INSTRUCTIONS FOR THE TASK - Which of the lines below contain the string "agent"? Copy each one.

SOURCE MATERIAL -
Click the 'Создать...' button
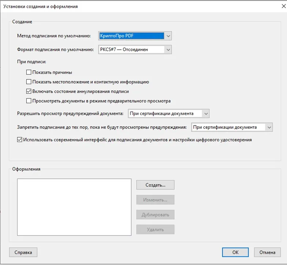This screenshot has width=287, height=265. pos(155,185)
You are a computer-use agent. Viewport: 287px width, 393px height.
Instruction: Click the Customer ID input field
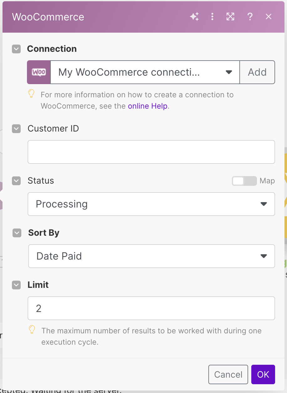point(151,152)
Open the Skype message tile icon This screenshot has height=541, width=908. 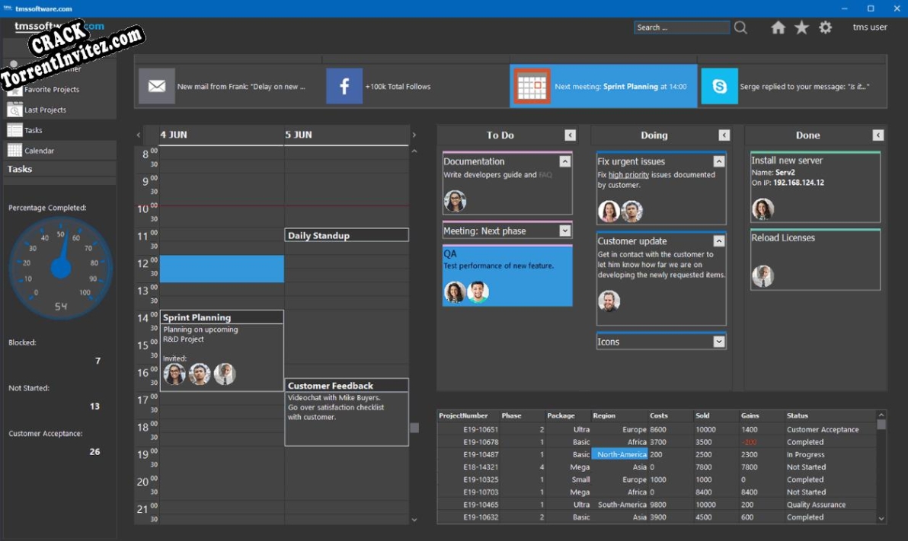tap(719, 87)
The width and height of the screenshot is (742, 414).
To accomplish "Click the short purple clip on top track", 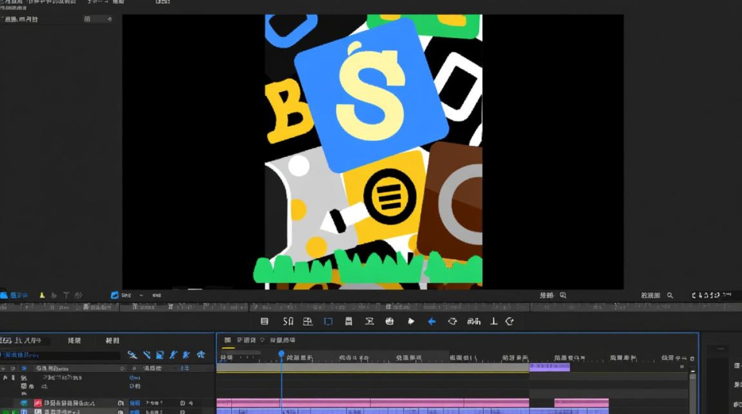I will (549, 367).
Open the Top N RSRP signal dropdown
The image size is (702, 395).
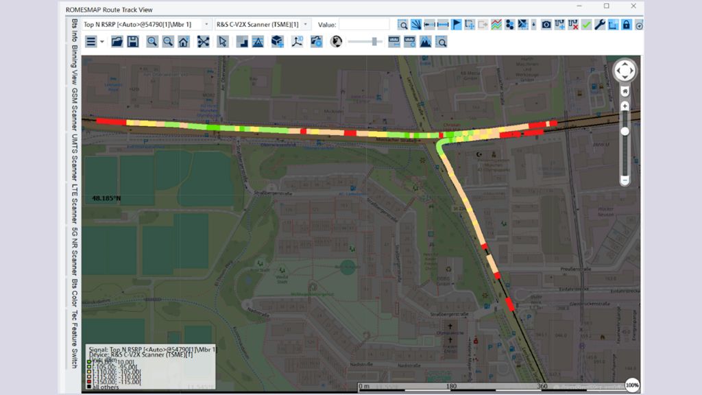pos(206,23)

...

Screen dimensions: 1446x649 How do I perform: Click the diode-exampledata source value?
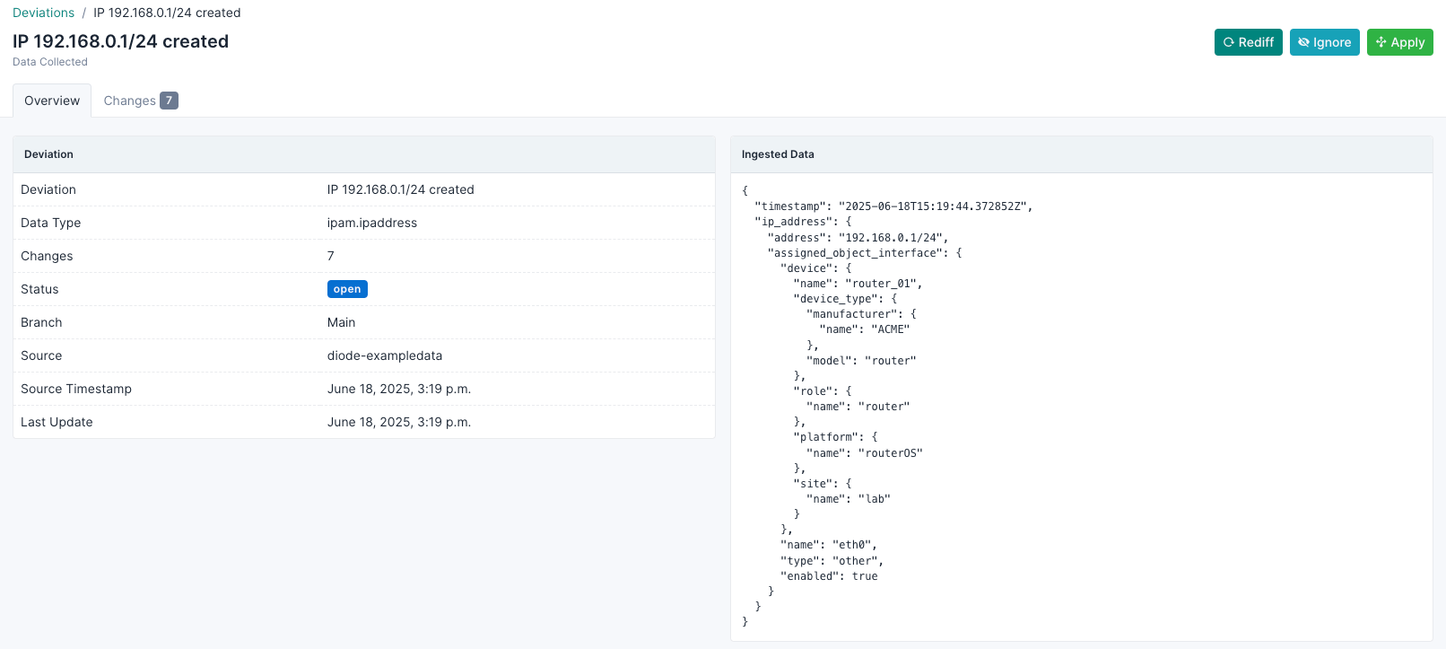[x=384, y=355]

--

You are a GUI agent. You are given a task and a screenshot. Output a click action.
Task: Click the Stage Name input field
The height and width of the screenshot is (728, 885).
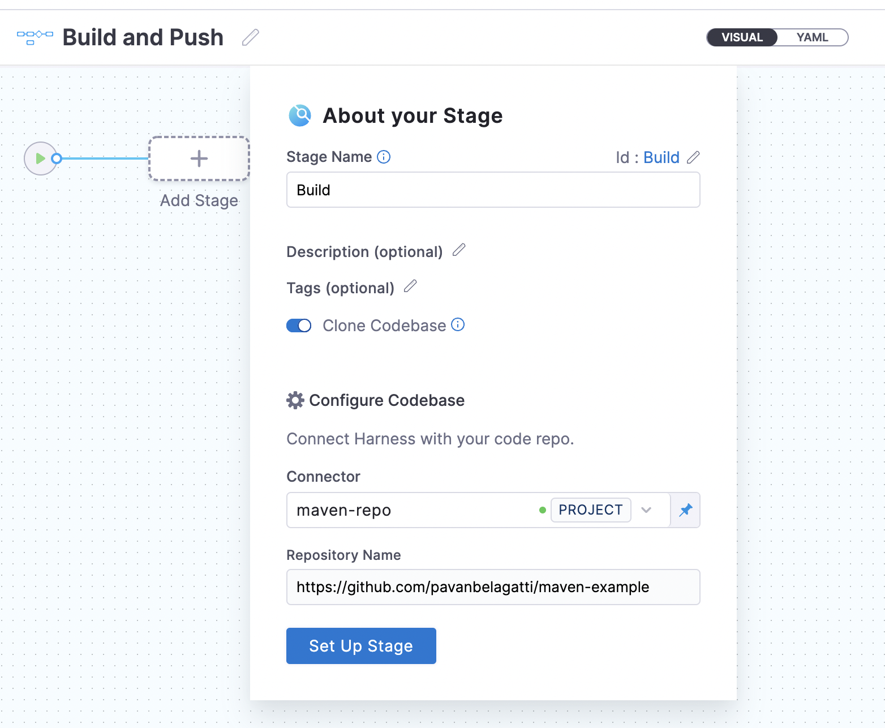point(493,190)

TASK RESULT -
You are a computer-use agent. Viewport: 287px width, 393px height.
You are a GUI agent. You are given a task and a screenshot. Output a click action.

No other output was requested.